Les tabliers représentent peut-être le domaine d'expression artistique le plus personnel au sein de la maçonnerie, mais ils n'étaient pas les seuls. De nombreuses loges ont créé ou commandé des œuvres uniques destinées à être partagées, comme le coffre de loge des années 1820 environ conservé au Scottish Rite Masonic Museum and Library. Les coffres de loge, rares aujourd'hui, étaient des caractéristiques régulières des loges au XIXe siècle, car la plupart des loges se réunissaient dans des espaces partagés. La pièce de 19, qui n'est pas signée, est peinte d'un rouge saisissant et ornée de colonnes, d'une arche en pierre, d'une équerre et d'un compas, et de nombreux autres symboles maçonniques courants, faisant écho à la tendance de l'époque, lorsque les murs, les meubles et les textiles figuraient fréquemment au pochoir. décoration. Le coffre au pochoir, comme de nombreuses pièces d'art populaire maçonnique, montre comment des styles plus larges et des tendances artistiques ont trouvé leur place dans l'artisanat.

ATTRACTION POST-INDUSTRIELLE

La mécanisation systématique a bouleversé presque tous les aspects de la vie au XIXe siècle, la classe des artisans et des artisans étant largement remplacée par l'automatisation. C'est à cause d'une nostalgie provoquée par l'ère industrielle que le soi-disant mouvement des arts et métiers s'est implanté, d'abord en Angleterre du milieu à la fin des années 19 et peu après aux États-Unis.

Bien que plus académique que l'art populaire, le mouvement des arts et de l'artisanat mettait l'accent sur la fabrication, les matériaux naturels et l'esthétique simple - des références claires à l'art populaire préindustriel américain.

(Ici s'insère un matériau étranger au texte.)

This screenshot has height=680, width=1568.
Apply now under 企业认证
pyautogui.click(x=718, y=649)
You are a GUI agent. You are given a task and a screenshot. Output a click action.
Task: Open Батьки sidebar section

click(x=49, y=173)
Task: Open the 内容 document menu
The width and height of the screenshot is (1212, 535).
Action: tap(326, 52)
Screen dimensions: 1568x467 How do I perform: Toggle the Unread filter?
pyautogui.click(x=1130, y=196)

La Californie s'avérerait être une plaque tournante importante du mouvement des arts et de l'artisanat, car le style peut être vu clairement à ce jour dans les bungalows «artisanaux» des années 1920 si populaires à Pasadena et dans certaines parties de la région de la baie, ainsi que dans les peintures et les meubles sur mesure. d'artistes comme Arthur et Lucia Mathews, dont le magasin de meubles à San Francisco a servi d'important studio de design au début du XXe siècle. 

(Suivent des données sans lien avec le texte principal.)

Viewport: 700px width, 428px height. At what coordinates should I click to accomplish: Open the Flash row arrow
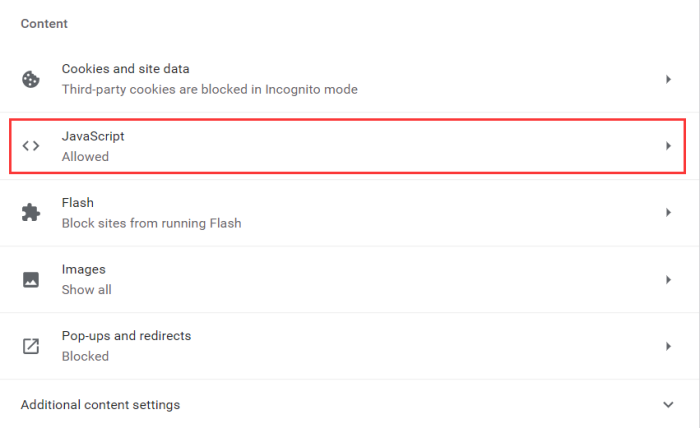668,212
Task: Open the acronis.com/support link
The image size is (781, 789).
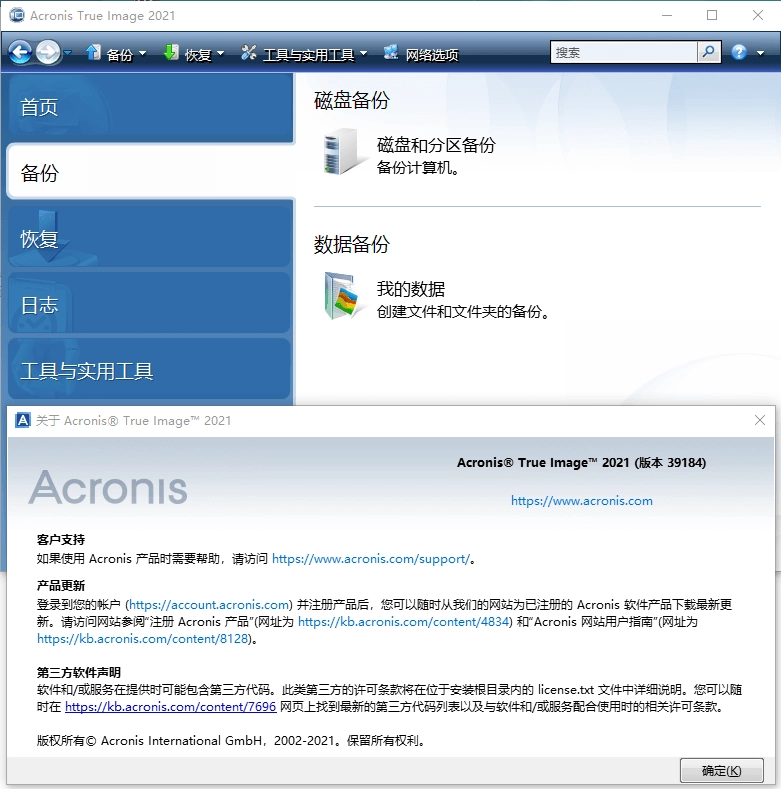Action: click(x=370, y=559)
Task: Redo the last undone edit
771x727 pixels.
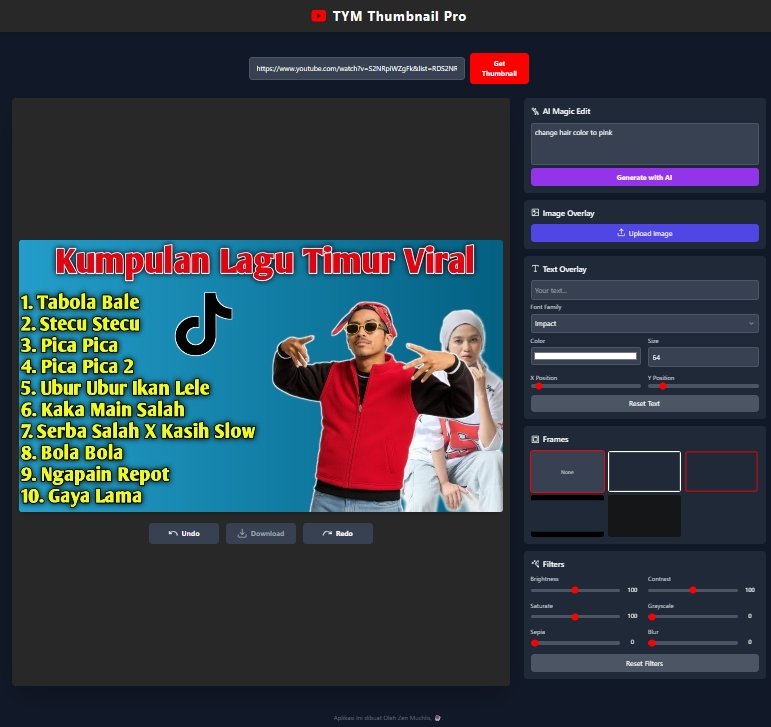Action: (x=337, y=534)
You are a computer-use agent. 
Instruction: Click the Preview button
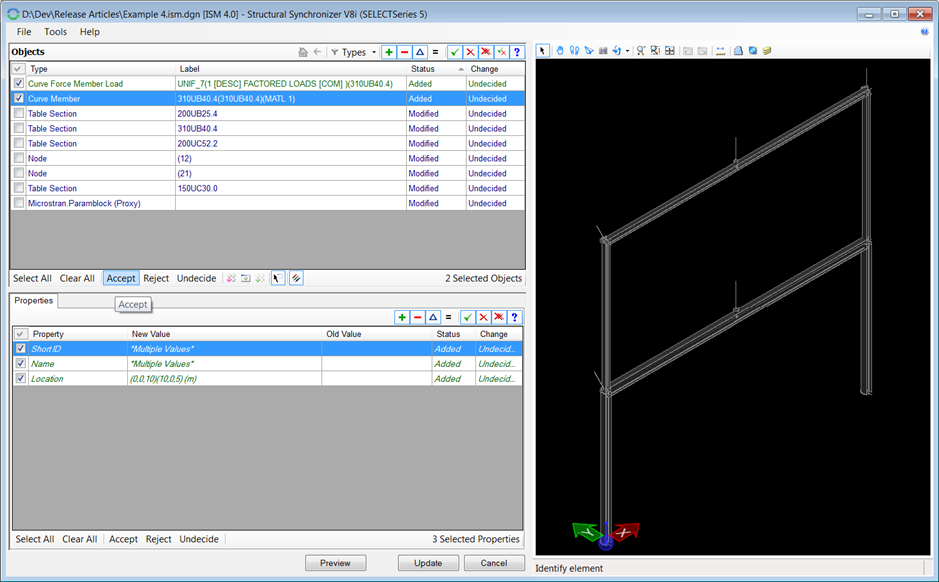click(335, 563)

C'est dans l'incarnation moderne des arts et métiers et du mouvement « maker » que la tradition de l'art populaire de la maçonnerie reste vivante. Grâce à des sites Web comme Etsy, des dizaines d'artisans travaillant le cuir, les bijoux et le bois créent des œuvres qui rappellent leurs ancêtres du XIXe siècle. Avec cela est venu un regain d'intérêt parmi les maçons pour leur propre héritage artistique.

Chris Holme, designer de meubles sur mesure et ébéniste maçonnique, est peut-être le chef de cet ensemble (voir page 13). Le membre du North Hollywood Lodge n ° 542 est le propriétaire de The Common Gavel, où il sculpte et vend toutes sortes de marteaux, de tables d'harmonie, de tiges et de plaques, ainsi que d'autres articles ménagers sur le thème maçonnique. L'entreprise, dit Holme, a commencé par fabriquer des pièces pour des amis ou sur demande, jusqu'à ce qu'il voie un trou sur le marché. "Quand j'ai commencé, presque personne ne faisait ça commercialement avec quelque qualité que ce soit", dit-il. "Il était juste produit en série, éradiqué quelque part."

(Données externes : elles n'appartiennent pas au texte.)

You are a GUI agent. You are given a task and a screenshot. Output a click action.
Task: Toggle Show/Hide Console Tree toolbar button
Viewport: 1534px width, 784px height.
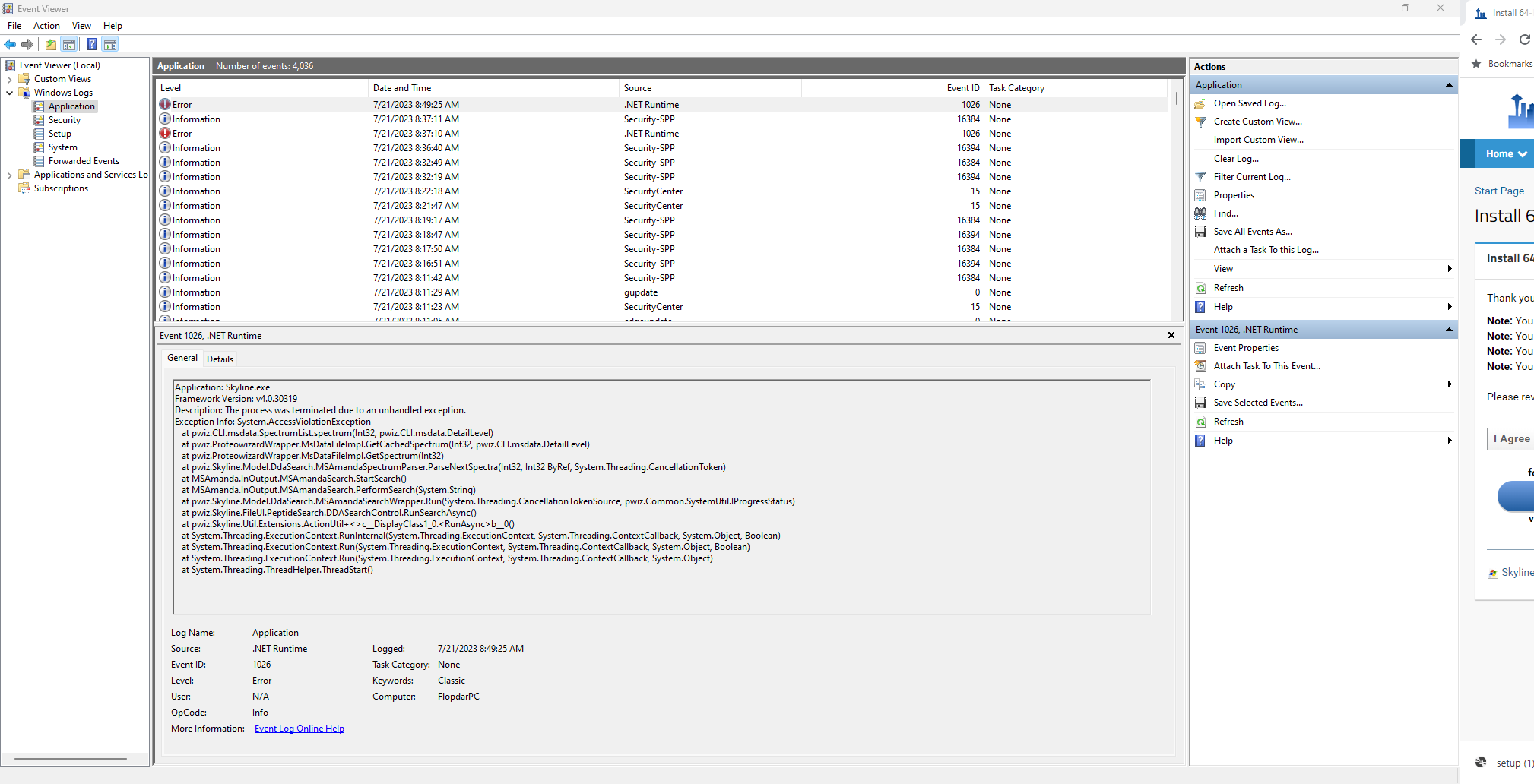point(69,45)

Au lieu de cela, il mélange sa propre esthétique - il la décrit comme rustique et moderne, avec des designs épurés et des matériaux chaleureux et naturels - avec des clins d'œil aux antiquités maçonniques complexes et sculptées à la main qui font tellement partie de l'histoire de la fraternité. Ce faisant, il renoue avec une longue et particulièrement fière tradition.